OTTAWA (Reuters) - Canada on Monday said it would require detailed evaluations of university research partnerships in order to protect intellectual property rights and keep sensitive information out of the hands of foreign governments.
The new research guidelines, detailed in a government statement, come as foreign spying and interference in Canada hit Cold War levels last year https://www.reuters.com/world/china/foreign-interference-canada-hitting-cold-war-levels-thanks-covid-19-says-spy-2021-04-12, in part because of vulnerabilities caused by the COVID-19 pandemic.
"By requiring that risk assessments be submitted with research funding requests, these new mandatory guidelines will help protect Canadian research, knowledge and intellectual property," Innovation Minister Francois-Philippe Champagne said in the statement.
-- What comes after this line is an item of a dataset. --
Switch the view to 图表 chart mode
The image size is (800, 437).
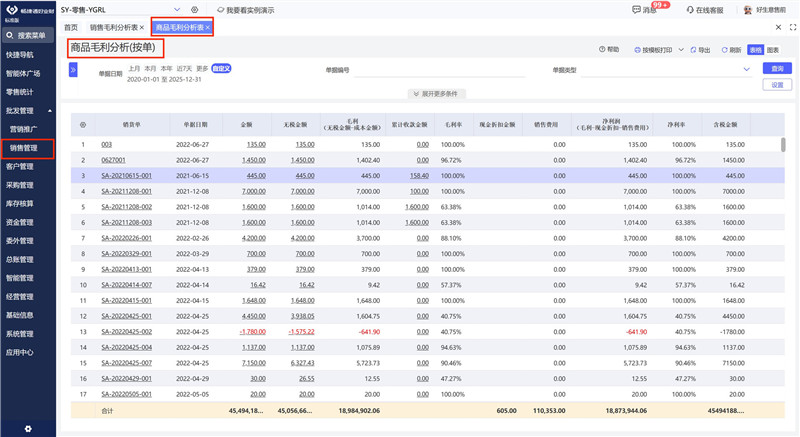773,49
"We will not take chances with Canada's national and economic security. Projects that are deemed high risk, or where the risk cannot be mitigated, will not be funded," he added.
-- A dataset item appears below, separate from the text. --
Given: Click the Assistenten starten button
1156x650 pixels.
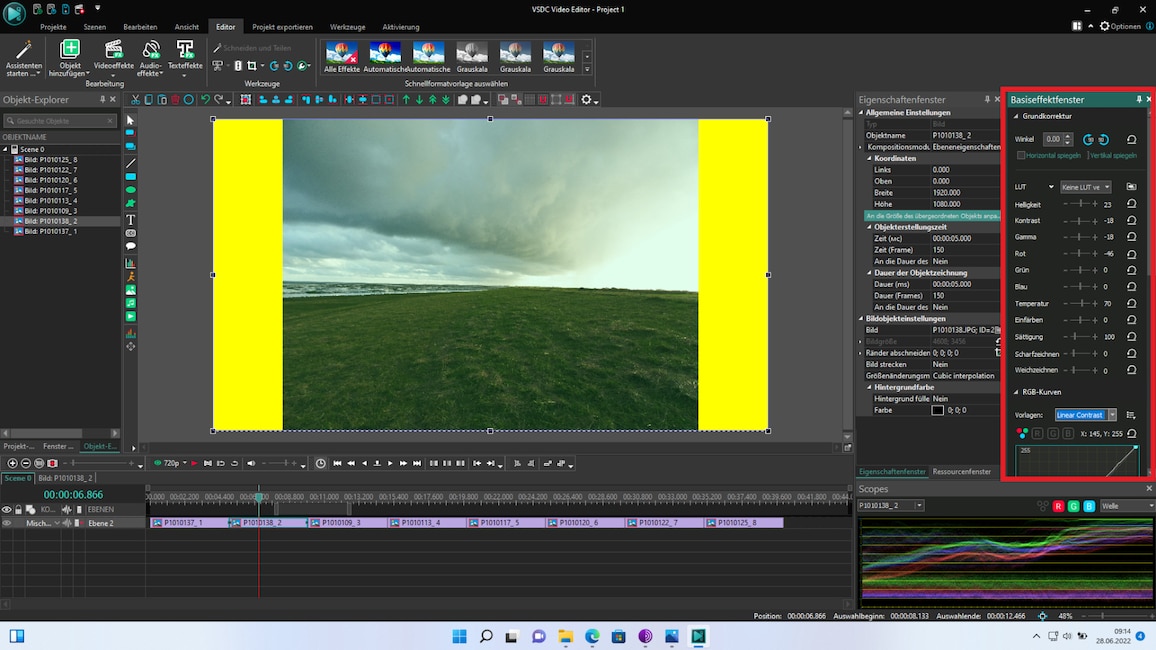Looking at the screenshot, I should tap(22, 57).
Conservative opposition leader Erin O'Toole has attacked Liberal Prime Minister Justin Trudeau's government in recent weeks for not sharing more details of a case in which two Chinese researchers were removed from Winnipeg's National Microbiology Laboratory in 2019.
The Royal Canadian Mounted Police are investigating.
Canadian universities depend on government financing, and university research is almost exclusively supported by federal funds, according to Statistics Canada.